À plusieurs reprises ces derniers mois, Christian Estrosi a manifesté un très vif mécontentement à propos des moyens déployés par l’État pour la sécurité. En octobre dernier, après une énième fusillade aux Moulins, il avait par exemple certifié qu’il était « inacceptable que la police nationale, voire l’armée dont j’ai réclamé à plusieurs reprises le déploiement, n’occupe pas le terrain en permanence. »
Des propos répétés peu ou prou dans un autre contexte, en novembre, dans les quartiers de l’Est niçois. Sa volonté d’instaurer une « brigade anti-stup » au sein de la police municipale, immédiatement balayée par le préfet des Alpes-Maritimes dans Nice-Presse, allait dans ce sens. Le maire-candidat estime que « les dispositifs actuels sont insuffisants », comme il nous l’avait confié le 28 novembre.
Le maire « jette le discrédit » sur les policiers
Forcément, ces sorties n’ont pas plu aux principaux concernés. Ainsi, le syndicat Alliance 06 s’en est agacé. « En désignant publiquement ‘l’inaction de l’État’, monsieur le maire jette le discrédit sur ceux qui l’incarnent concrètement sur le terrain : les policiers nationaux niçois, regrette-t-il dans un communiqué.
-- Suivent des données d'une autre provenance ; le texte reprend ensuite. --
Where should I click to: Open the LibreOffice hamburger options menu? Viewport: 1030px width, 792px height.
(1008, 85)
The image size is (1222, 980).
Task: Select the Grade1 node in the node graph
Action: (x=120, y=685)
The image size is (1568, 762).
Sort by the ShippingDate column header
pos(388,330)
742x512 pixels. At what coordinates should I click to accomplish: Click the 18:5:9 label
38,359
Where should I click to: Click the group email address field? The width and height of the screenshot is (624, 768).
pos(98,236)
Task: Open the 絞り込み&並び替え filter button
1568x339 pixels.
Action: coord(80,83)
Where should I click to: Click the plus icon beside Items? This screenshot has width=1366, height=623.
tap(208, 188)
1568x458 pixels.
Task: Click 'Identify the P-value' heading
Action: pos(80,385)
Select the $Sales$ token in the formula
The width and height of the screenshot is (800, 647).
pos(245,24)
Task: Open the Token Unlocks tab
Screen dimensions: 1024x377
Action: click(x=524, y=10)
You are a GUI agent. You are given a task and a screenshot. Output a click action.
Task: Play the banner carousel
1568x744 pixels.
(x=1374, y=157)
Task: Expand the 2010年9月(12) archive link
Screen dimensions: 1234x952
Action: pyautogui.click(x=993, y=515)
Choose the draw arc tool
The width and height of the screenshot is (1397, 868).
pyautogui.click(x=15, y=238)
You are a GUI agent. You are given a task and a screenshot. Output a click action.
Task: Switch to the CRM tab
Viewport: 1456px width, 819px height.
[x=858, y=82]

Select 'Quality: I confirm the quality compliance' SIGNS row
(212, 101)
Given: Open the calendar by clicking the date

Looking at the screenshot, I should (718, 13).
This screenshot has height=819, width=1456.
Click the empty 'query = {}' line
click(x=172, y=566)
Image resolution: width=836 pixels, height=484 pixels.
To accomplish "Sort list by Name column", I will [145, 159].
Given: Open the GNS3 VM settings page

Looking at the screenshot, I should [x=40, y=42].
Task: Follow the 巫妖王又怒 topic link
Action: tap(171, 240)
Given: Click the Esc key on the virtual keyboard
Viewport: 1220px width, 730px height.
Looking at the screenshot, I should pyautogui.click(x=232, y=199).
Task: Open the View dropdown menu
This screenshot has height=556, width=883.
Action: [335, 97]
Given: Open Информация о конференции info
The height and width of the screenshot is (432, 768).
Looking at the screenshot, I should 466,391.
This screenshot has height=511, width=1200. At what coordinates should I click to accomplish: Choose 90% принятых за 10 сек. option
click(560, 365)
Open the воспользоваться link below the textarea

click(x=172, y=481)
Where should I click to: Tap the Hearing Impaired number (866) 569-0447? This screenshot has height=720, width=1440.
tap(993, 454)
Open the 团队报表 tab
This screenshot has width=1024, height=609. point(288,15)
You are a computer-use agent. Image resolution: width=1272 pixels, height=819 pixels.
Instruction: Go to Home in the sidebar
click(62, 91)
Ces déclarations, excessives et injustes, laissent entendre que nos collègues seraient absents, passifs ou déconnectés de la réalité. »
🚔👮 DANS LES ALPES-MARITIMES, LA POLICE À LA PEINEhttps://t.co/iS02RfhNnV pic.twitter.com/vE9cYQnfEO
— Nice-Presse · Top infos (@NicePresse) September 28, 2025
Assurant que ses membres sont « présents, engagés et opérationnels 24 heures sur 24 et 7 jours sur 7 dans l’ensemble des quartiers », l’organisation syndicale relève que « le manque d’effectifs est un fait structurel et documenté » qu’elle « dénonce avec constance ». Cependant, elle exige que ce « déficit chronique » ne serve pas « d’outil de communication ou de levier politique ». Elle ajoute : « Encore moins pour désigner implicitement des responsables parmi ceux qui en sont les premières victimes…»
Dès lors, le syndicat appelle Christian Estrosi « à cesser les raccourcis simplistes et les procès d’intention ». Et entend que le premier magistrat de la Baie des Anges « adopte une posture responsable et respectueuse du travail des forces de l’ordre. »
Estrosi « réaffirme son soutien »
Le président de la Métropole leur a en tous les cas répondu, dans un courrier qui nous a été transmis. Clamant qu’il « n’a jamais mis en cause la police nationale », il dit reconnaître « les difficultés » auxquelles elle fait face, « avec un manque de moyens, notamment pour l’investigation. » Et déplore que « les opérations ne puissent être aussi nombreuses que je le souhaiterais ».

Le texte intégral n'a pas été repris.